To illustrate the point, have a look at the chart below, which tracks the level of prices since the GFC. The 45-degree line is the level of prices if inflation were to run consistently at 2% per annum. Over the time frame analysed the level of prices would have been five percentage points higher at this point. That is the potential level of catch-up that is required. The Fed will not condone runaway inflation, but it will allow it to overshoot “moderately”. If we take this to mean 2.5%, the scenario analysis below shows that it would take over a decade to make up the lost ground of recent years.

Fed seminal shift

Why should we or markets care about these developments? In the short-term we probably should not overstate the significance; it was well-known that a strategy review was in train and there was an expectation that a move such as this would be announced.

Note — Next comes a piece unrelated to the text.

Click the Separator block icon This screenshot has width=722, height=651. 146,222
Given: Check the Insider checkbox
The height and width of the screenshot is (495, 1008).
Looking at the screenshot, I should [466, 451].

In a longer-term perspective, this has important market implications. Allowing higher inflation means that real interest rates (interest rates adjusted for inflation) can move lower, spurring the economic recovery. It also means that shorter-term interest rates can stay lower for longer. This spurs growth but also reduces the rate at which investors discount future income flows, meaning it can pay more for assets now. The next economic cycle may be a longer one due to the absence of premature tighter policy. With this potential looser monetary policy, weakness in the dollar may also be a longer-lasting feature.

Other central banks, most notably the ECB, also face the problem of dealing with low inflation and limits to what more can be done to promote growth and inflation. The Fed’s latest move may mark the beginning of new era in how central banks do their business and influence markets.

While it has now given itself the flexibility to do so, the next challenge will be to achieve that goal of moving inflation higher.